İkinci aşama ise Türkiye'deki darbe girişiminden sonrasıdır. Ankara bu darbeden Batı'yı sorumlu tuttu. 

Ve Türk cumhurbaşkanı tehlikeli bir oyuna girişerek, ABD'ye baskı oluşutrabilmek için Rusya ile ilişkilerini derinleştirdi. Aynı oyunu Batı ile yakınlaşabilmek için Rusya'ya karşı da sergiledi. 

ABD, Türkiye'nin Rusya ile yakınlaşmasından rahatsız olmadığı gibi Erdoğan'ın beklediği tavizleri de vermedi.

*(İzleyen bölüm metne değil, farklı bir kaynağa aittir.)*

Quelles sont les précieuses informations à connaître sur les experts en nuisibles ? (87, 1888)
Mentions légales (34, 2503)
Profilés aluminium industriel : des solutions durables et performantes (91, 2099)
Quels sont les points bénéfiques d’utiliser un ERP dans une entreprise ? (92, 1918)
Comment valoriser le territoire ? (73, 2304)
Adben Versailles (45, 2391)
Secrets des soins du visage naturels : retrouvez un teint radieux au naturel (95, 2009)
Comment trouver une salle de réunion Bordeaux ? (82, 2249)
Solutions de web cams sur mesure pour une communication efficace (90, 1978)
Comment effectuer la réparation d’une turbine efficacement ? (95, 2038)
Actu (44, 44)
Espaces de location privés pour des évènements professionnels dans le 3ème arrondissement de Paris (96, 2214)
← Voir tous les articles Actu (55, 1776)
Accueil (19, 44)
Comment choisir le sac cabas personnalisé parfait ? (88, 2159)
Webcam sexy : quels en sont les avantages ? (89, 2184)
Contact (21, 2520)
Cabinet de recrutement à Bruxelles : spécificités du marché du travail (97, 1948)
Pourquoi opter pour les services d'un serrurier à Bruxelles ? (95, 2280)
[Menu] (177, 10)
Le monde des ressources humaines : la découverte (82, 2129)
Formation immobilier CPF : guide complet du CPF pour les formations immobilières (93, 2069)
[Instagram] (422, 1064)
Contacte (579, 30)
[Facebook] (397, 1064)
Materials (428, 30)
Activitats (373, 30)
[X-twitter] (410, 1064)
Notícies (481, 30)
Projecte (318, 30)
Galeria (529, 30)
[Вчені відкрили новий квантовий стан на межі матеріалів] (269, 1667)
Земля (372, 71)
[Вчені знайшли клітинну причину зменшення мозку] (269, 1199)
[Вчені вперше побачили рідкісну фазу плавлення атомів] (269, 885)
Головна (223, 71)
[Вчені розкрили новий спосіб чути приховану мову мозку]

Tam tersine Türkiye'nin Suriye'deki birinci düşmanı Kürt milis güçlerinin kontrolündeki Suriye Demokratik Güçleri ile ittifakını daha da derinleştirdi. 

ABD'nin bu beklenmedik tepkisi Türkiye'yi Rusya ve İran ile daha sıkı ilişkiler geliştirmesini beraberinde getirdi. Türkiye'nin desteklediği muhalif güçler, Astana ve Soçi anlaşmalarından küçük düşürüldüler. Türkiye'nin de garantörü olduğu bu anlaşmalar çerçevesinde oluşturulan askersizleştirme bölgelerinden muhalifler çıkarıldılar. 

Türkiye artık Suriye konusunda Rusya'ya itaat etmek zorundaydı. Artık Rusya, Türkiye'nin Suriye'deki çıkarlarının doğası ve ölçüsüne karar veriyordu. 

Rusya, Fırat Kalkanı ve Zeytin Dalı operasyonlarıyla elde ettiği bölgeler dışında Suriye rejim güçlerine karşı çıkmasını istemiyordu. 

En sonunda Erdoğan'ın umduğu gerçekleşti. Bu da güvenli bölgenin oluşturulmasıydı. 

Ben Türkiye'nin hayalinin gerçek olacağını düşünmüyorum. Aslında bu anlaşma tamamen bir fiyasko. Çünkü Türkiye'nin burada atacağı adımlar Rusya'nın muhalefetiyle karşılaşacak. 

Erdoğan'ın Han Şeyhun'a birlik göndermesi yaptığı hatanın üzerini kapatmayacak. Bu durum, rejim güçleri ve Rusya'nın İdlib ve Hama'nın kırsal kesimlerinde büyük askeri ilerleyişinin karşısında ölüm dansı oynamaya benziyor."